Partijen zijn het erover eens dat sprake is van een verstoorde arbeidsverhouding. Daarom wordt de arbeidsovereenkomst ontbonden, met toekenning van de transitievergoeding aan de werkneemster. De werkgever hoeft geen billijke vergoeding aan de werkneemster te betalen, omdat geen sprake is van ernstige verwijtbaarheid aan de kant van de werkgever. De werkgever moet wel een bedrag van € 12.257,72 bruto aan achterstallig loon aan de werkneemster betalen, omdat aan haar geen vast aantal uren per week is aangeboden om te komen werken.

1.Het procesverloop

1.1.
Kaviani heeft een verzoek gedaan om de arbeidsovereenkomst tussen partijen te ontbinden. [gedaagde] heeft een verweerschrift en tegenverzoeken ingediend.
1.2.
Op 1 augustus 2023 heeft een zitting plaatsgevonden. Partijen hebben daar hun standpunten toegelicht en vragen beantwoord. De griffier heeft daarvan aantekeningen gemaakt. Kaviani heeft pleitaantekeningen overgelegd en heeft vóór de zitting nog stukken toegezonden.
1.3.
Na de zitting zijn, in samenspraak met partijen, de zittingsaantekeningen van de zitting van 16 mei 2023 in de kortgedingprocedure aan partijen gestuurd. Partijen hebben de gelegenheid gekregen daarop te reageren, hetgeen zij hebben gedaan. De kantonrechter weegt deze informatie mee bij het nemen van de beslissing in de onderhavige procedure.

2.Feiten

2.1.
Kaviani drijft een chiropractie- en gezondheidscentrum.
2.2.
[gedaagde], geboren op [geboortedatum], heeft sinds 26 september 2007 (volgens [gedaagde]) of 4 juni 2008 (volgens Kaviani) bij Kaviani werkzaamheden verricht als receptioniste. Er is geen schriftelijke arbeidsovereenkomst. Bij Kaviani werken geen andere mensen dan de heer Kaviani zelf en [gedaagde].
2.3.
Op 31 oktober 2022 heeft een gesprek tussen partijen plaatsgevonden naar aanleiding van onregelmatige loonbetaling en/of een verzoek van [gedaagde] om loonsverhoging. Over dat gesprek is door partijen niets vastgelegd. Na dat gesprek heeft [gedaagde] geen werkzaamheden meer voor Kaviani verricht.

**Uit te voeren opdrachten:**
[a] Wat voor bedrijf drijft Kaviani volgens het fragment?
[b] Schrijf alle regels van de records opnieuw uit, de instructieregels inbegrepen, en tel bij elke coördinaat in de antwoorden 39 op. Laat de afbeeldingen weg.

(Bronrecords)
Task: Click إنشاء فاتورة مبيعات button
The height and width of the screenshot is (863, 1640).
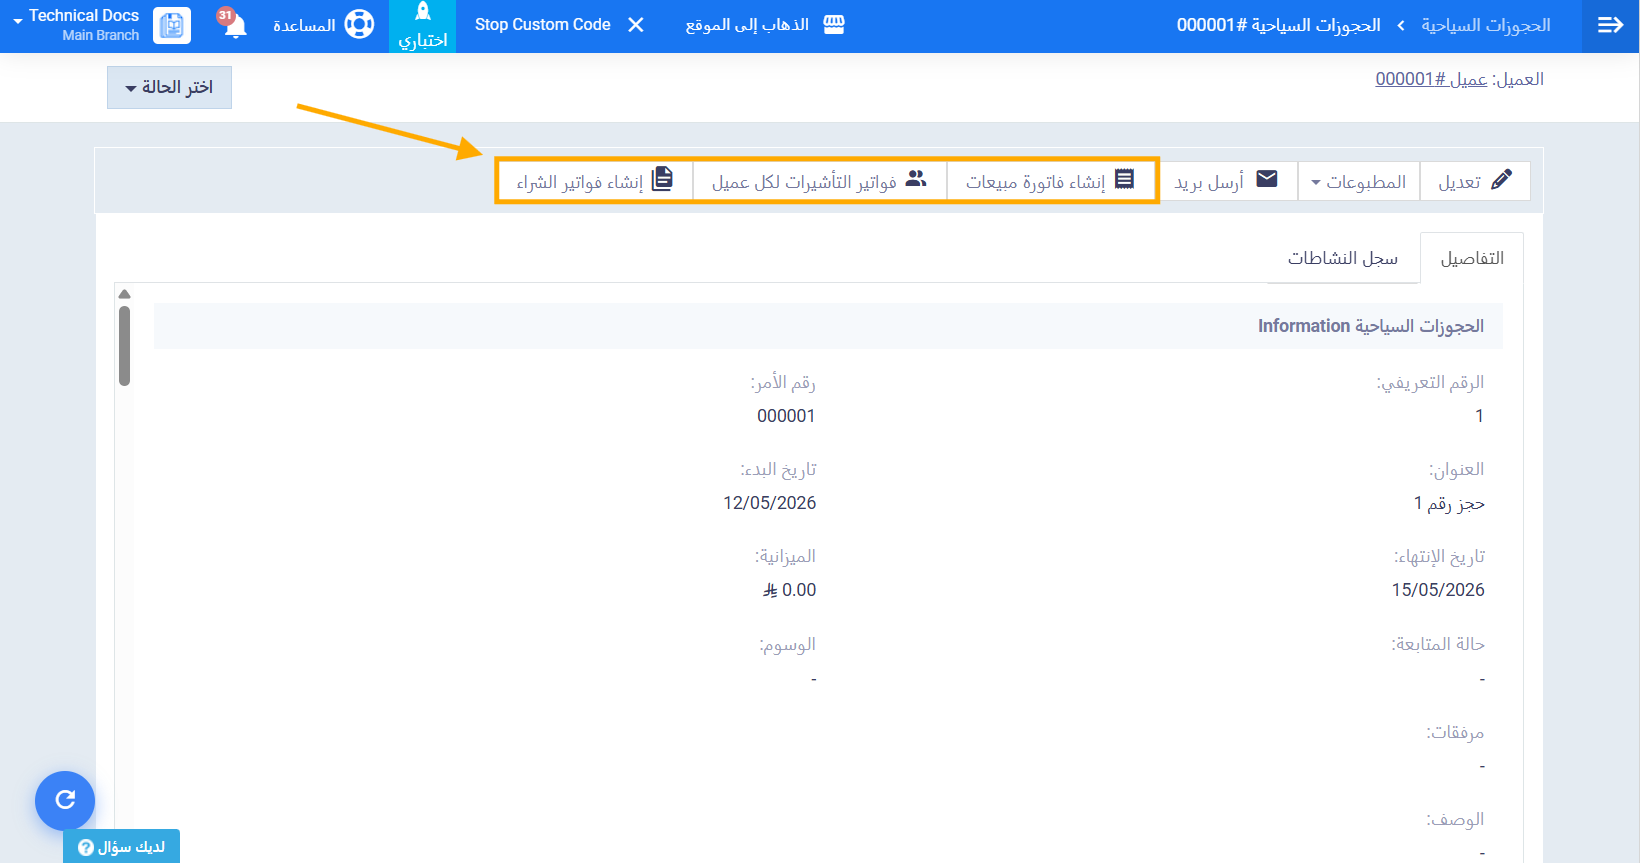Action: [x=1051, y=181]
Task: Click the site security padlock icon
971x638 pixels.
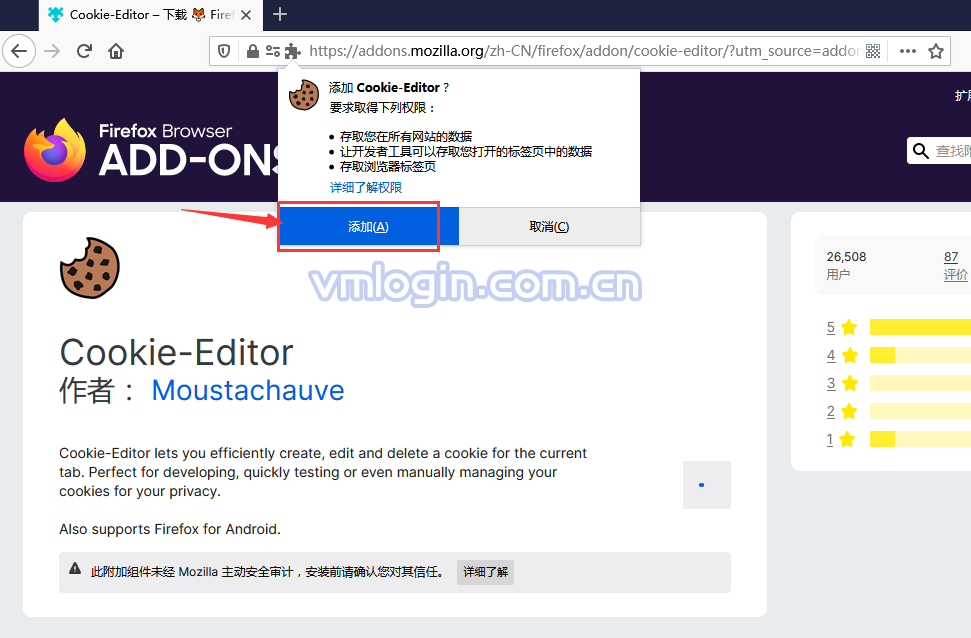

**Antwoorden:**
[a] Een chiropractie- en gezondheidscentrum.

[b]
Task: Click إنشاء فاتورة مبيعات button
The height and width of the screenshot is (863, 1640).
Action: [x=1090, y=220]
Task: Click the site security padlock icon
971x638 pixels.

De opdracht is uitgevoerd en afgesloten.